It is important to note that most of the processors will have math co-processor, called Floating Point Unit (FPU). Any floating point operation in the code will be translated into FPU instructions. The main processor is nothing to do with floating point execution.

This (and the hand-waving done after) is totally bogus. The FPU has been integrated into the main CPU core since 486DX. P6 (Pentium Pro) even added an x87 instruction that sets integer EFLAGS directly (fcomi), and fcmovcc that reads integer EFLAGS. FP and integer loads/stores even use the same execution ports in modern Intel CPUs.

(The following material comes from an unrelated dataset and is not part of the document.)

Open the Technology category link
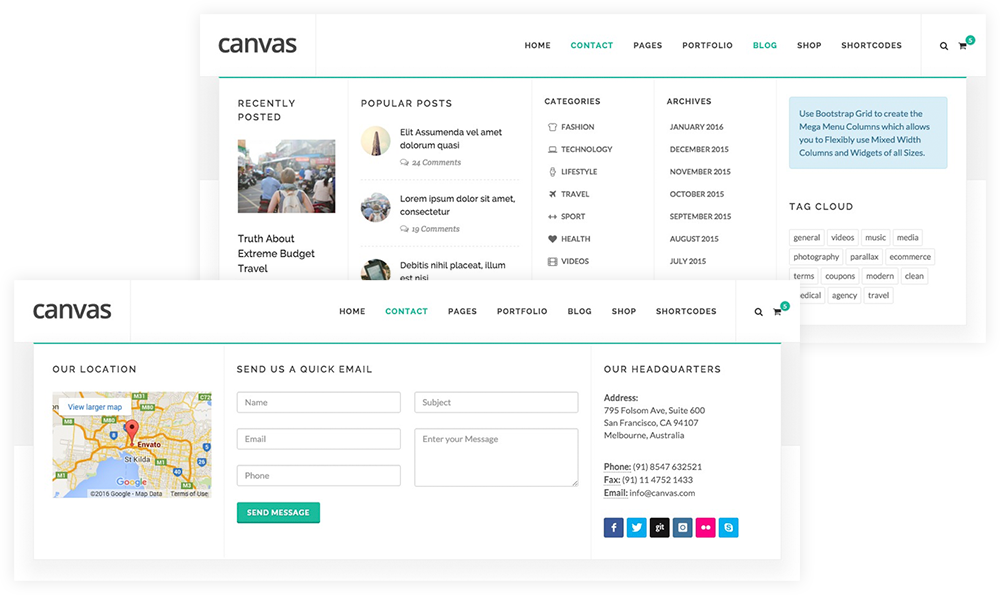This screenshot has height=595, width=1000. 586,150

One exception to this is AMD Bulldozer-family, where a pair of integer cores share an FP/vector unit. But they're still pretty tightly coupled, and FP loads still use the same dTLB and L1D cache.

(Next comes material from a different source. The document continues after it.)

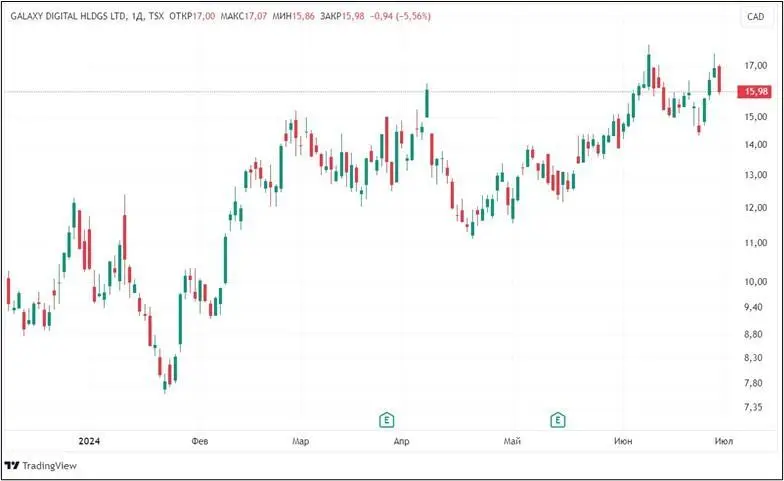
Task: Click the earnings E icon before Апр
Action: click(x=384, y=419)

According to David Kanter's Bulldozer writeup: there is a small floating point load buffer (not shown above) which acts as an analogous conduit for loads between the load-store units and the FP cluster. (i.e. for store-forwarding.)

Even Bulldozer still shares a single out-of-order ReOrder Buffer (ROB) between integer and FP/vector uops, and integer / FP instructions have to retire in program order (as always to support precise exceptions). Other AMD designs have separate schedulers, too, but that's a minor thing.

Intel CPUs use a single unified out-of-order scheduler for integer and FP, and execution ports have a mix of integer and FP ALUs. For example, Haswell port 0 can run integer shift and simple ALU uops, and it also has a vector multiply / FMA unit.

Unlike PowerPC, store-forwarding from an FP store to an integer load works fine. (On PPC, Load-Hit-Store stalls are a problem apparently. On x86, it just works without much more problem than regular store-forwarding. On Bulldozer it's slow-ish, and so is ALU movd r32, xmm, because of coordinating 2 cores talking to one FPU.)

As per standard, double type will occupy 8 bytes. And, every floating point operation performed in FPU will be of 64 bit length. Even float types will be promoted to 64 bit prior to execution.

Also bogus. With x87, the internal registers are 80-bit (64-bit mantissa!). This description is sort of right for x87, unless you set the x87 precision control register to 53-bit mantissa or 24-bit mantissa. (See Bruce Dawson's excellent series of floating-point articles. this one about Intermediate Float Precision mentions that on Windows, the D3D9 library sets the x87 FPU to 24-bit precision just so divide and sqrt will be somewhat faster, and that old versions of MSVCRT set it to 53-bit double!)

But since this article is talking about 64-bit machines, it's a bad mistake to ignore the fact that both x86-64 Windows and Linux pass / return FP args in xmm registers, and it's assumed that FP math will be done with SSE/SSE2 scalar or vector instructions, not x87. SSE2 instructions like mulsd generate an IEEE binary64 result in an xmm register, so they round to 53-bit mantissa precision after every step. (And if you want faster division, you can just use divps instead of divpd. SSE doesn't have a precision-control register; you just use different instructions.)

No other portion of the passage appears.